Description:
Part 4 - 7.41.6 IssuedIdentityToken states:
"IssuedIdentityTokens have an expiration time, and a Server shall invalidate the credentials of the Session within a configurable time after the token expires.
The Session shall stay valid with the Anonymous Role. Clients should renew the token with ActivateSession before the expiration time to avoid communication interruption."

Part 6 - 6.5.3.2 Access Tokens states:
"If the Server allows for anonymous users, the Server may allow the Session to stay open but treat it as an anonymous user. If the Server does not allow anonymous users, it should close the Session immediately."

Part 4 - 7.41.5 X509IdentityTokens does not state anything about exipred tokens.

My expectation is that the behaviour for an expired X509IdentityToken and an expired IssuedIdentityToken should be the same.

Proposal:

• In Part 4 - 7.41.6 IssuedIdentityToken add:
  "If the Server does not allow anonymous users, it should close the Session immediately."

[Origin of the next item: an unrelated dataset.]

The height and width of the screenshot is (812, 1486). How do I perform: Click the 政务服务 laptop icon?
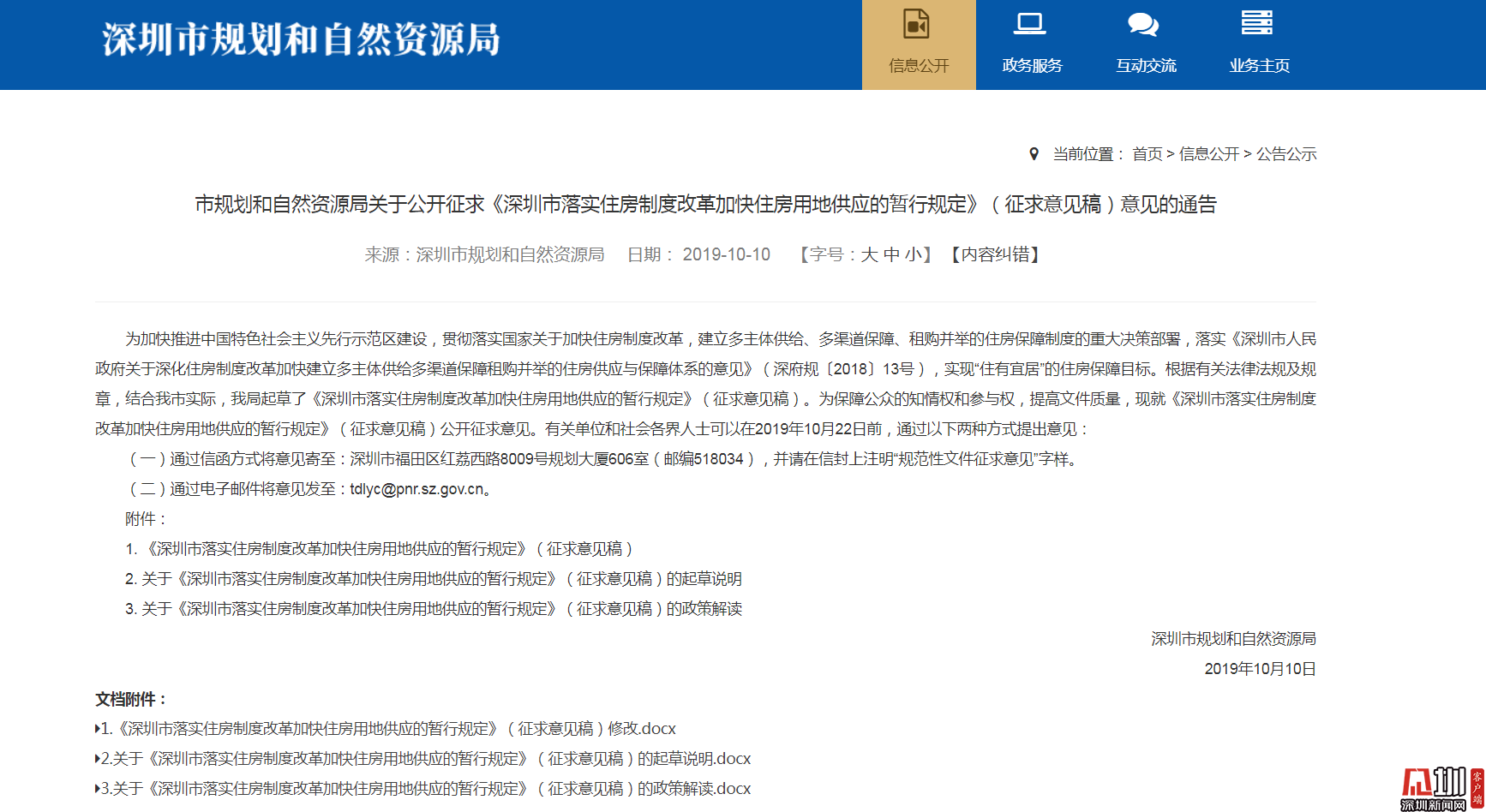click(x=1030, y=24)
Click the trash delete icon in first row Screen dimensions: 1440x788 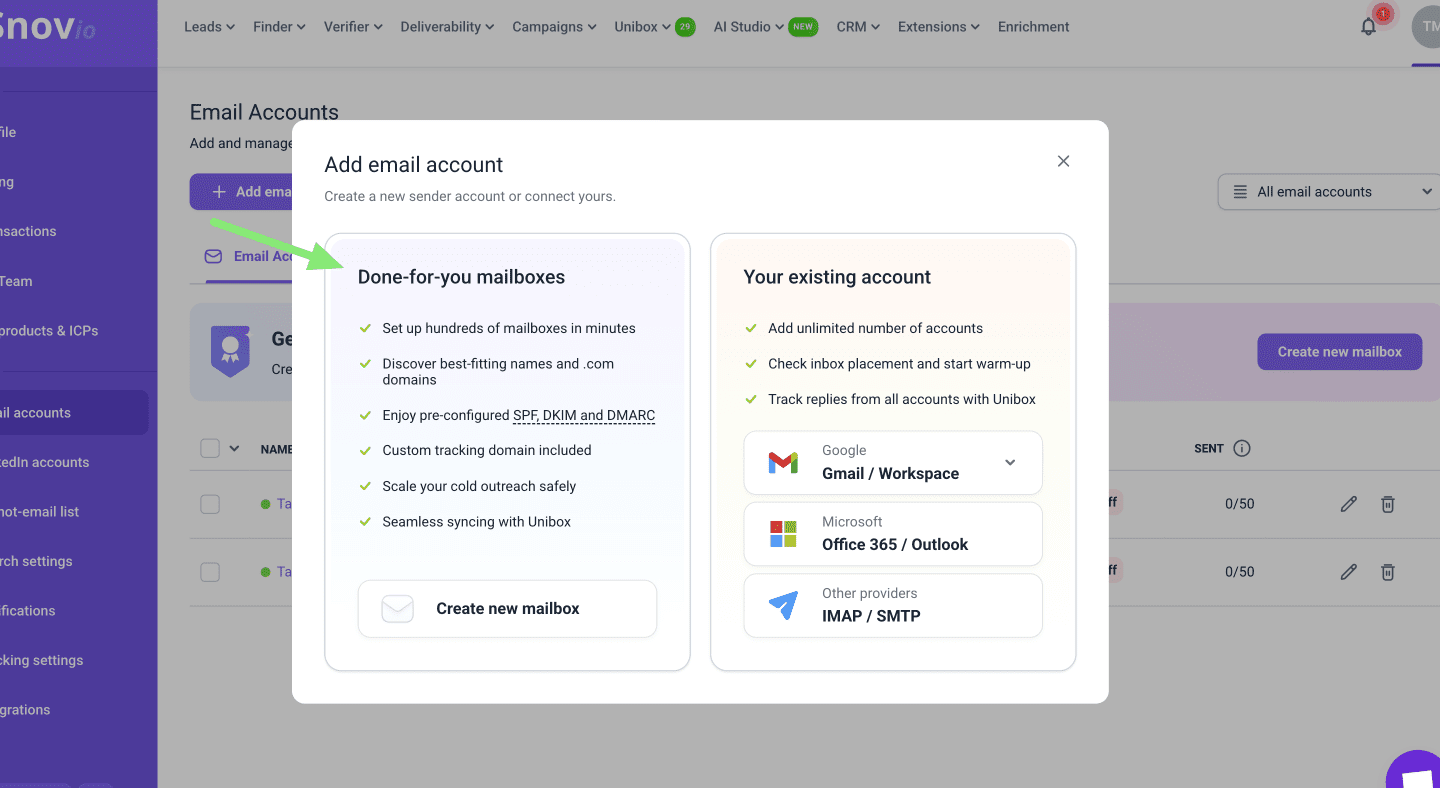point(1388,504)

• In Part 4 - 7.41.5 X509IdentityTokens add the text as in section IssuedIdentityToken:
  X509IdentityTokens have an validity period and a Server shall invalidate the credentials of the Session within a configurable time after the token expires.
  The Session shall stay valid with the Anonymous Role. If the Server does not allow anonymous users, it should close the Session immediately.
  Clients should renew the token with ActivateSession before the expiration time to avoid communication interruption.